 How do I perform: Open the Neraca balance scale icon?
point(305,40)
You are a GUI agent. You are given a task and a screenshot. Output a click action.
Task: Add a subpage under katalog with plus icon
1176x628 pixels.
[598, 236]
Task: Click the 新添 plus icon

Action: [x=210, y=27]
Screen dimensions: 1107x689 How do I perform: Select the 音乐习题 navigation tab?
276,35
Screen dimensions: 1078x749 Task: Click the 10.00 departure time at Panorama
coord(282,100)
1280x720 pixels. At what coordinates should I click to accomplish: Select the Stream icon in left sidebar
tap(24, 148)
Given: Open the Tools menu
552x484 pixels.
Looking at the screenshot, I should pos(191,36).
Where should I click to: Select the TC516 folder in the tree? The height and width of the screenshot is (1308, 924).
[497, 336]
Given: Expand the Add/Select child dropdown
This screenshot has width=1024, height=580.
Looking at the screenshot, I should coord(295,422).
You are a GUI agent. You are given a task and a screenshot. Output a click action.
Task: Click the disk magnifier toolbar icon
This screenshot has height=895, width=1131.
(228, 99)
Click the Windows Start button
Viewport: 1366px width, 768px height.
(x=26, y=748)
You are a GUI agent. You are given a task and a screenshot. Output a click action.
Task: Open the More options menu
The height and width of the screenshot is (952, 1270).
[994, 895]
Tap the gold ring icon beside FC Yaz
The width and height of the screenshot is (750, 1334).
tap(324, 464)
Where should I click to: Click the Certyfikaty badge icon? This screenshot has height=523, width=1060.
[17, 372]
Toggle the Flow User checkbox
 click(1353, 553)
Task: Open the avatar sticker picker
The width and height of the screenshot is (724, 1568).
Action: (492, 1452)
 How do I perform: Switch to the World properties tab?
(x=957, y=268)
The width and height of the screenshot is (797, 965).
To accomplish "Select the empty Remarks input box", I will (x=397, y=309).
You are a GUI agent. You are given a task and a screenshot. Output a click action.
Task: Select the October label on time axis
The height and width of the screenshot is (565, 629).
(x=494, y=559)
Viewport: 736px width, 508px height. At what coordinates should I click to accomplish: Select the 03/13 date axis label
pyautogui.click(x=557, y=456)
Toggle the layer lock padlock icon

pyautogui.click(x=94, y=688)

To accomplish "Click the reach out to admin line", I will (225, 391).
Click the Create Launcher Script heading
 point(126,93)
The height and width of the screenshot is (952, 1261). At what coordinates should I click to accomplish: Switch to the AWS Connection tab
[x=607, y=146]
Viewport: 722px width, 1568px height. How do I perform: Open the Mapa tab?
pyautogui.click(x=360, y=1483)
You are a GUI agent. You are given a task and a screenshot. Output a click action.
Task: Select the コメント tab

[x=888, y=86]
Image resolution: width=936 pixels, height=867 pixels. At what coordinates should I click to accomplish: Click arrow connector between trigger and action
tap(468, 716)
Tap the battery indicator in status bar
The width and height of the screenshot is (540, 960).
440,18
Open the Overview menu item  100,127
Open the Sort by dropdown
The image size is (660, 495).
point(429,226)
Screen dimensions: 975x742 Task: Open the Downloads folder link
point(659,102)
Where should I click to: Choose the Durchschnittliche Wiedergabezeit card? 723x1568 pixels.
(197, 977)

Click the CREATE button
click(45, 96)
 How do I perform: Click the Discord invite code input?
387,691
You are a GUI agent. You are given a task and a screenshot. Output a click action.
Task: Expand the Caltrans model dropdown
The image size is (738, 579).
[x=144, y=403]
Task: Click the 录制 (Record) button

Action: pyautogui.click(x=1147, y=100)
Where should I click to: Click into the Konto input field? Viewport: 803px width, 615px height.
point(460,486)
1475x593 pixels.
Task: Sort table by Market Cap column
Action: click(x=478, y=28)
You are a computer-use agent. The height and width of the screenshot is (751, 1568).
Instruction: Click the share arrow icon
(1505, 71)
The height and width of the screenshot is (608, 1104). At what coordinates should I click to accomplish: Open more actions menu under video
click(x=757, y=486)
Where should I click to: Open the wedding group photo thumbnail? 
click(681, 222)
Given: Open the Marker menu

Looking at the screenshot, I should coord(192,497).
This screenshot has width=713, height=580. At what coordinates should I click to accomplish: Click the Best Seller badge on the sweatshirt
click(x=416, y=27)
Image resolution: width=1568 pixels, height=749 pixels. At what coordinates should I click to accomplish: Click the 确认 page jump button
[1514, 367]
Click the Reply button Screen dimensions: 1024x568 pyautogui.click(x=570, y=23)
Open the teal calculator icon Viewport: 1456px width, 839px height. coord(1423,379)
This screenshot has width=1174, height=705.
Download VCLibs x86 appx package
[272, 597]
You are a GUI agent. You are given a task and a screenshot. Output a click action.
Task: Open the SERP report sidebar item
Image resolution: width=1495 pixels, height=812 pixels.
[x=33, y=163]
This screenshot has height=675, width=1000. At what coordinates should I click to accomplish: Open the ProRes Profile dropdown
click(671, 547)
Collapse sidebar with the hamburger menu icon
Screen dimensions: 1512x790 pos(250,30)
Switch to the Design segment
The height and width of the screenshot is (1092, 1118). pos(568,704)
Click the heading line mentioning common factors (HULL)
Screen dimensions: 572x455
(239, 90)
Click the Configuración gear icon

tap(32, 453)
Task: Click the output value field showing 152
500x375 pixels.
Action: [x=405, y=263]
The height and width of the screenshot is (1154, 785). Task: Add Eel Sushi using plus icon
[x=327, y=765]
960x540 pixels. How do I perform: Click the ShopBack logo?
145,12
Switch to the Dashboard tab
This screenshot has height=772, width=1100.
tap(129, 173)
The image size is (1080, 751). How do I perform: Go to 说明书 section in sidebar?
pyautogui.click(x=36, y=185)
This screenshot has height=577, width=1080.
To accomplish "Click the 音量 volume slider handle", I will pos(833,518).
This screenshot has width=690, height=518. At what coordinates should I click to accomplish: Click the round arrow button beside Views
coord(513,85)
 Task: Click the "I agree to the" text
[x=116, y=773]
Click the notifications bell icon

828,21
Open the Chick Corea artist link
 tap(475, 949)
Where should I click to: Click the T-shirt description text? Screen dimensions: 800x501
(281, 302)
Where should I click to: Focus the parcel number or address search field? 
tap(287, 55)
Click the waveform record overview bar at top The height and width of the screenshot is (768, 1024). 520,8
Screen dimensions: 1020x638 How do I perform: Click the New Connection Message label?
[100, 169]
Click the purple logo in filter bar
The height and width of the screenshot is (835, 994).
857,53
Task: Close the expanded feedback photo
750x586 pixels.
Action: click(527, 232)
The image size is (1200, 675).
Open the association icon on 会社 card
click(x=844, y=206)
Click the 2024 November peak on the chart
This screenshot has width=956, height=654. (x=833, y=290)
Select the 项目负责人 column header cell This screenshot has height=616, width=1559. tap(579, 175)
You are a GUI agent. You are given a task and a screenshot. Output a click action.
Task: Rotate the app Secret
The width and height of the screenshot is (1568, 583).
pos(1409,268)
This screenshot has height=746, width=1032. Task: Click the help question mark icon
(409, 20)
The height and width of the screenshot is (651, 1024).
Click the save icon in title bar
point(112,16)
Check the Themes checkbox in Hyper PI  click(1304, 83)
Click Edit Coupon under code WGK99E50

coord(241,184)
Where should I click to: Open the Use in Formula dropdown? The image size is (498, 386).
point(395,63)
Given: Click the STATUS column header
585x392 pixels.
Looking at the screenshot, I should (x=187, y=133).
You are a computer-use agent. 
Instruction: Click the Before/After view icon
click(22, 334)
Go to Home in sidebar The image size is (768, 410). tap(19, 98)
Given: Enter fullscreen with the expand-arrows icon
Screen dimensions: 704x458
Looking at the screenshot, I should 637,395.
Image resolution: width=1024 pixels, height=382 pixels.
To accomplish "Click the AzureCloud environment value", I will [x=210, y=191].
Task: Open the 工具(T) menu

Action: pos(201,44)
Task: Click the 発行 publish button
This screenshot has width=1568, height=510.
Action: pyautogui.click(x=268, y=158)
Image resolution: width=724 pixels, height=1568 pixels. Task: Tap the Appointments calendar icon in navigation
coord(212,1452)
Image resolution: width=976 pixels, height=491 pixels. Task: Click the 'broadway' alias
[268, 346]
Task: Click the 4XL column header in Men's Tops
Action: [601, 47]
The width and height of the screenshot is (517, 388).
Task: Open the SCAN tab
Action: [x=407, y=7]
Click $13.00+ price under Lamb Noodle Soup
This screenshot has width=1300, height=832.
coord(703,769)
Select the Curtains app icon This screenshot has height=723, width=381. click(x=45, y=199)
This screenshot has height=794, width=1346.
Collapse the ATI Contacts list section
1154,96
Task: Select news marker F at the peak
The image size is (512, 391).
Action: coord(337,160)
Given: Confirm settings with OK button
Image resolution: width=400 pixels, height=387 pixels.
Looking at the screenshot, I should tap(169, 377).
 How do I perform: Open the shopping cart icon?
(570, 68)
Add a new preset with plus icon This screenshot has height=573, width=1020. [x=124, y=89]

==*==

■ Exercise aim ■
In the listing above, find the line with "This screenshot has height=895, width=1131." and the line with "Task: Open the avatar sticker picker"; output exactly those lines and all lines between them.

■ Result below ■
This screenshot has height=895, width=1131.
(228, 99)
Click the Windows Start button
Viewport: 1366px width, 768px height.
(x=26, y=748)
You are a GUI agent. You are given a task and a screenshot. Output a click action.
Task: Open the More options menu
The height and width of the screenshot is (952, 1270).
[994, 895]
Tap the gold ring icon beside FC Yaz
The width and height of the screenshot is (750, 1334).
tap(324, 464)
Where should I click to: Click the Certyfikaty badge icon? This screenshot has height=523, width=1060.
[17, 372]
Toggle the Flow User checkbox
 click(1353, 553)
Task: Open the avatar sticker picker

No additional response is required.